Gli errori di Di Maio: così i 5 Stelle hanno dilapidato i consensi

Luigi di Maio

Anche se, come tutti gli altri leader, Di Maio si è detto pronto al voto, nuove elezioni non sarebbero certo di giovamento per il Movimento. Dopo aver perso milioni di voti alle Europee, stando ai sondaggi continuerebbero a scendere. Vediamo di capirne il motivo.

Tutti gli errori di Di Maio

Quello dei Cinque Stelle è uno dei casi più lampanti di come si possano perdere consensi in pochi mesi. Andati al governo con il 32% ottenendo quasi 11 milioni di voti, in poco più di un anno sono riusciti a perdere 6 milioni di elettori. Forse hanno scelto i ministeri sbagliati, si sono spaccati al loro interno, hanno lasciato che Salvini facesse il suo sull’immigrazione pur non essendo completamente d’accordo.

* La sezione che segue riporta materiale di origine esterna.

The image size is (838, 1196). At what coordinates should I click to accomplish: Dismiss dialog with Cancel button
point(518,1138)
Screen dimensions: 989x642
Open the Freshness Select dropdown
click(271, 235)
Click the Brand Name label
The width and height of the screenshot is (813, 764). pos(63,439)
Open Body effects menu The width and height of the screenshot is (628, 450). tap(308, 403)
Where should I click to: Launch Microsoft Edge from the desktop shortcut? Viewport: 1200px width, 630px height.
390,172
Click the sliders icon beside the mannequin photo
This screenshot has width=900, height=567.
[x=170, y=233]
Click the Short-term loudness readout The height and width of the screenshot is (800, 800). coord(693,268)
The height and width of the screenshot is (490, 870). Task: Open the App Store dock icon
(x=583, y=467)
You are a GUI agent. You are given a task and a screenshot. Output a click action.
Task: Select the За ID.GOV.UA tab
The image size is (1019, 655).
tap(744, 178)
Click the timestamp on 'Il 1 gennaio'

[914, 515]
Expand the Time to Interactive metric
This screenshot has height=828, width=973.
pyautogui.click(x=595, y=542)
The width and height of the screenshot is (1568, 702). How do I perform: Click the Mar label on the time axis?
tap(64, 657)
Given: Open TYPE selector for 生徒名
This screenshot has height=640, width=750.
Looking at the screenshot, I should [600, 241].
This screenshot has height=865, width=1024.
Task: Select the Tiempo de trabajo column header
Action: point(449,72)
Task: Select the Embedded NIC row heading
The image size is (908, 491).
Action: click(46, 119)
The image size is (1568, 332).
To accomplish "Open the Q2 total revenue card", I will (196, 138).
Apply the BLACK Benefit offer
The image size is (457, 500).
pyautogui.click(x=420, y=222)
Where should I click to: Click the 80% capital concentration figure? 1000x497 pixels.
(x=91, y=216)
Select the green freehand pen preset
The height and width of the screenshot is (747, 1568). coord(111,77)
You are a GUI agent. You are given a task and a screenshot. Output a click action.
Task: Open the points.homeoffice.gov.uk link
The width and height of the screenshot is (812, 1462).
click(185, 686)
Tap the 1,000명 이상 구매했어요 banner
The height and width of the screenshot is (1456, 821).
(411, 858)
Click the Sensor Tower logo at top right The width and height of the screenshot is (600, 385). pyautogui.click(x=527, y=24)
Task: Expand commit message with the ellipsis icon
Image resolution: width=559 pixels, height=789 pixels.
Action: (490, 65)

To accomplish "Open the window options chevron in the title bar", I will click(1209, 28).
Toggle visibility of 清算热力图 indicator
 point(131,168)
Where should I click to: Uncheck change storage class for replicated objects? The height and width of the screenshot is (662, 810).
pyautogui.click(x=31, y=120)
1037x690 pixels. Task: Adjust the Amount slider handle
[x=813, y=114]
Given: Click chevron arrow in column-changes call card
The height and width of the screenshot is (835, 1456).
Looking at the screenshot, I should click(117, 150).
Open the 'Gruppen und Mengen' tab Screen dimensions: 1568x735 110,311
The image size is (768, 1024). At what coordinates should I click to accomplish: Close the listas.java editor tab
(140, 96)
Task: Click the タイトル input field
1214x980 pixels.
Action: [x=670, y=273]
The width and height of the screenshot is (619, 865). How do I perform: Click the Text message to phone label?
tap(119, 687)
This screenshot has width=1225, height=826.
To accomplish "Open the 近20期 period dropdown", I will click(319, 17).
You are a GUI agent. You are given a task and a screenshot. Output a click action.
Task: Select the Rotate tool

Questo ha causato un’enorme ascesa del Carroccio, che si è fatto vanto dei suoi Decreti sicurezza e alle Europee ha incassato 3 milioni di voti in più rispetto alle politiche. Ciononostante la Lega non ha mai chiesto nessun ministro o sottosegretario, ma solo di rispettare il contratto di governo. Ovviamente spingendo sui temi che più la distanziavano dai Cinque Stelle, come autonomia e Tav.

In questo modo ha potuto invocare il voto, con la scusa che gli alleati non rispettavano i patti. Qui si è consumato l’errore di Di Maio: per Valerio Benedetti (Il Primato Nazionale) il grillino avrebbe dovuto accondiscendere alle richieste di Salvini, in modo che quest’ultimo non avrebbe più potuto incolparlo. In più, se le ricette fossero fallite,avrebbe potuto dirgli: “Noi ti abbiamo aiutato, ma ti avevamo detto che le proposte non erano giuste. Ora proviamo le nostre“.

Invece no, si è preferita la lotta: niente autonomia e niente Tav. Anzi, i Pentastellati si schierano anche con Pd e Forza Italia nel voto della Presidente della Commissione Ue. Una mossa sgraditissima a Salvini, che incalza: “Ma non volevi il cambiamento?” . E si prepara ad incassare i suoi consensi.

Se davvero si andasse a elezioni, potrebbe essere la fine per Di Maio. Questo è il suo secondo mandato e, stando al regolamento del Movimento, non potrebbe ricandidarsi. Ecco perché Di Battista ha preferito star fuori da questa legislatura, e ora aspetta solo il momento migliore per emergere.